What is needed
Nothing may be dropped or altered: reproduce all the data.

** Opening Given entries block **

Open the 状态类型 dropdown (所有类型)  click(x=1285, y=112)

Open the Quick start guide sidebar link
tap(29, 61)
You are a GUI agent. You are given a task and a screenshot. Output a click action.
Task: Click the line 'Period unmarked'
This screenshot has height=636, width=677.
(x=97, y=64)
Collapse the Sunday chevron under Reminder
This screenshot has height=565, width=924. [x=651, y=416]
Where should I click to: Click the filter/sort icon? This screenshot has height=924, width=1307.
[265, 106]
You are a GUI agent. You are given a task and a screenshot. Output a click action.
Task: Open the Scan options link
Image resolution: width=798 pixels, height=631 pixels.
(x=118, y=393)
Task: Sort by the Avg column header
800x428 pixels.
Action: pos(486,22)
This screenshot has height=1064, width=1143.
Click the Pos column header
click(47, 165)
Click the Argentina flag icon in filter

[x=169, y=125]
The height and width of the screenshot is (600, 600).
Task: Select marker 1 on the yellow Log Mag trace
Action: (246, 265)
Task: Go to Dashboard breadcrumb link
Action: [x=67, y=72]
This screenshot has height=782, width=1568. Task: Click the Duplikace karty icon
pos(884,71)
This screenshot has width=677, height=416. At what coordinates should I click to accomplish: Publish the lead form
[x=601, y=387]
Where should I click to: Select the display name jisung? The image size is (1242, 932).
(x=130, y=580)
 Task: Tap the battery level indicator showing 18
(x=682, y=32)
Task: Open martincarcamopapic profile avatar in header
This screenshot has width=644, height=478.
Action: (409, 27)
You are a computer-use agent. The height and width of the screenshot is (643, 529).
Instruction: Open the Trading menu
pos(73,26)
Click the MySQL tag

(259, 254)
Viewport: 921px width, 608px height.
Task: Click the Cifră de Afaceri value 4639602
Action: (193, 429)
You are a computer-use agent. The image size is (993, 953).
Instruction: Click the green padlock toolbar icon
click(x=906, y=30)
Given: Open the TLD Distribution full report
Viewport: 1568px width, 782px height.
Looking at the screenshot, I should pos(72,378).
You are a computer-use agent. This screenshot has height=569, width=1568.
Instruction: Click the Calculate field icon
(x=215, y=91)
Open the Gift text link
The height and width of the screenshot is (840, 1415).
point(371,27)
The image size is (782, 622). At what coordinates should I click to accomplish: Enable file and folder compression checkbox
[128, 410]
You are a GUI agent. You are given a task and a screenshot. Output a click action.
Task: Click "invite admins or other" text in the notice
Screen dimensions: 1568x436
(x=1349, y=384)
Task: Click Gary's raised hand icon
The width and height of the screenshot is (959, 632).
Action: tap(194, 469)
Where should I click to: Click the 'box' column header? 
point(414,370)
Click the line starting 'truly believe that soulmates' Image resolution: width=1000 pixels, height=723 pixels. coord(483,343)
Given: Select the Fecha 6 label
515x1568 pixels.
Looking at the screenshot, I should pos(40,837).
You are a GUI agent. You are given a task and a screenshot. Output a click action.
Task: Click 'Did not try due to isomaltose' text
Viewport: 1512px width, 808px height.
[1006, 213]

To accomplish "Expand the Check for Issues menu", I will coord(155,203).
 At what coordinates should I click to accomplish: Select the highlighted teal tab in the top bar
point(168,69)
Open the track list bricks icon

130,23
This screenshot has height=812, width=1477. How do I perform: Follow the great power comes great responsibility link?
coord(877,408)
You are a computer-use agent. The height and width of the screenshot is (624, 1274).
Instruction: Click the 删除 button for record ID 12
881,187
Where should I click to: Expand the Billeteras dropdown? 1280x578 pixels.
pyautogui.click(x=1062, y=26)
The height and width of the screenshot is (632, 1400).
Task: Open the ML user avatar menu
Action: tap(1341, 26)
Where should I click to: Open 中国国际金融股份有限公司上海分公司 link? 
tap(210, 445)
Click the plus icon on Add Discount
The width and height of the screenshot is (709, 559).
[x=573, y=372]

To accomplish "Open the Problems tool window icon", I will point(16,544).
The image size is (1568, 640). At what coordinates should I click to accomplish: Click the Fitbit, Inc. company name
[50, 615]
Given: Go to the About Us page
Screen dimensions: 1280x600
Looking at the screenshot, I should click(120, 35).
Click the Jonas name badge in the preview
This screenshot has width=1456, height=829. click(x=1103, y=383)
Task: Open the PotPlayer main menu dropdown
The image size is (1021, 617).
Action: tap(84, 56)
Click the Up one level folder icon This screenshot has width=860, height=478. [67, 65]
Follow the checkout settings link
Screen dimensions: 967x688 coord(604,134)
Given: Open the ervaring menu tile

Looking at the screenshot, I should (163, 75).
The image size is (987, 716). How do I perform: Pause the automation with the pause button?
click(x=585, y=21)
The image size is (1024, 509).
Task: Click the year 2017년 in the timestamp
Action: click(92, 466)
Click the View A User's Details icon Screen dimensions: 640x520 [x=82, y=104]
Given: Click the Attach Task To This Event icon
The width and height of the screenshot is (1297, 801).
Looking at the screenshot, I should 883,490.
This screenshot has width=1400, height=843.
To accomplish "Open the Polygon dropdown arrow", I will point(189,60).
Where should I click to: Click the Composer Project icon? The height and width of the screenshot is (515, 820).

** Closing Given entries block **

Output of the exercise
Open the 状态类型 dropdown (所有类型)  click(x=1285, y=112)

Open the Quick start guide sidebar link
tap(29, 61)
You are a GUI agent. You are given a task and a screenshot. Output a click action.
Task: Click the line 'Period unmarked'
This screenshot has height=636, width=677.
(x=97, y=64)
Collapse the Sunday chevron under Reminder
This screenshot has height=565, width=924. [x=651, y=416]
Where should I click to: Click the filter/sort icon? This screenshot has height=924, width=1307.
[265, 106]
You are a GUI agent. You are given a task and a screenshot. Output a click action.
Task: Open the Scan options link
Image resolution: width=798 pixels, height=631 pixels.
(x=118, y=393)
Task: Sort by the Avg column header
800x428 pixels.
Action: pos(486,22)
This screenshot has height=1064, width=1143.
Click the Pos column header
click(47, 165)
Click the Argentina flag icon in filter

[x=169, y=125]
The height and width of the screenshot is (600, 600).
Task: Select marker 1 on the yellow Log Mag trace
Action: (246, 265)
Task: Go to Dashboard breadcrumb link
Action: [x=67, y=72]
This screenshot has height=782, width=1568. Task: Click the Duplikace karty icon
pos(884,71)
This screenshot has width=677, height=416. At what coordinates should I click to accomplish: Publish the lead form
[x=601, y=387]
Where should I click to: Select the display name jisung? The image size is (1242, 932).
(x=130, y=580)
 Task: Tap the battery level indicator showing 18
(x=682, y=32)
Task: Open martincarcamopapic profile avatar in header
This screenshot has width=644, height=478.
Action: (409, 27)
You are a computer-use agent. The height and width of the screenshot is (643, 529).
Instruction: Open the Trading menu
pos(73,26)
Click the MySQL tag

(259, 254)
Viewport: 921px width, 608px height.
Task: Click the Cifră de Afaceri value 4639602
Action: (193, 429)
You are a computer-use agent. The image size is (993, 953).
Instruction: Click the green padlock toolbar icon
click(x=906, y=30)
Given: Open the TLD Distribution full report
Viewport: 1568px width, 782px height.
Looking at the screenshot, I should pos(72,378).
You are a computer-use agent. This screenshot has height=569, width=1568.
Instruction: Click the Calculate field icon
(x=215, y=91)
Open the Gift text link
The height and width of the screenshot is (840, 1415).
point(371,27)
The image size is (782, 622). At what coordinates should I click to accomplish: Enable file and folder compression checkbox
[128, 410]
You are a GUI agent. You are given a task and a screenshot. Output a click action.
Task: Click "invite admins or other" text in the notice
Screen dimensions: 1568x436
(x=1349, y=384)
Task: Click Gary's raised hand icon
The width and height of the screenshot is (959, 632).
Action: tap(194, 469)
Where should I click to: Click the 'box' column header? 
point(414,370)
Click the line starting 'truly believe that soulmates' Image resolution: width=1000 pixels, height=723 pixels. coord(483,343)
Given: Select the Fecha 6 label
515x1568 pixels.
Looking at the screenshot, I should pos(40,837).
You are a GUI agent. You are given a task and a screenshot. Output a click action.
Task: Click 'Did not try due to isomaltose' text
Viewport: 1512px width, 808px height.
[1006, 213]

To accomplish "Expand the Check for Issues menu", I will coord(155,203).
 At what coordinates should I click to accomplish: Select the highlighted teal tab in the top bar
point(168,69)
Open the track list bricks icon

130,23
This screenshot has height=812, width=1477. How do I perform: Follow the great power comes great responsibility link?
coord(877,408)
You are a computer-use agent. The height and width of the screenshot is (624, 1274).
Instruction: Click the 删除 button for record ID 12
881,187
Where should I click to: Expand the Billeteras dropdown? 1280x578 pixels.
pyautogui.click(x=1062, y=26)
The height and width of the screenshot is (632, 1400).
Task: Open the ML user avatar menu
Action: tap(1341, 26)
Where should I click to: Open 中国国际金融股份有限公司上海分公司 link? 
tap(210, 445)
Click the plus icon on Add Discount
The width and height of the screenshot is (709, 559).
[x=573, y=372]

To accomplish "Open the Problems tool window icon", I will point(16,544).
The image size is (1568, 640). At what coordinates should I click to accomplish: Click the Fitbit, Inc. company name
[50, 615]
Given: Go to the About Us page
Screen dimensions: 1280x600
Looking at the screenshot, I should click(120, 35).
Click the Jonas name badge in the preview
This screenshot has width=1456, height=829. click(x=1103, y=383)
Task: Open the PotPlayer main menu dropdown
The image size is (1021, 617).
Action: tap(84, 56)
Click the Up one level folder icon This screenshot has width=860, height=478. [67, 65]
Follow the checkout settings link
Screen dimensions: 967x688 coord(604,134)
Given: Open the ervaring menu tile

Looking at the screenshot, I should (163, 75).
The image size is (987, 716). How do I perform: Pause the automation with the pause button?
click(x=585, y=21)
The image size is (1024, 509).
Task: Click the year 2017년 in the timestamp
Action: click(92, 466)
Click the View A User's Details icon Screen dimensions: 640x520 [x=82, y=104]
Given: Click the Attach Task To This Event icon
The width and height of the screenshot is (1297, 801).
Looking at the screenshot, I should 883,490.
This screenshot has width=1400, height=843.
To accomplish "Open the Polygon dropdown arrow", I will point(189,60).
Where should I click to: Click the Composer Project icon? The height and width of the screenshot is (515, 820).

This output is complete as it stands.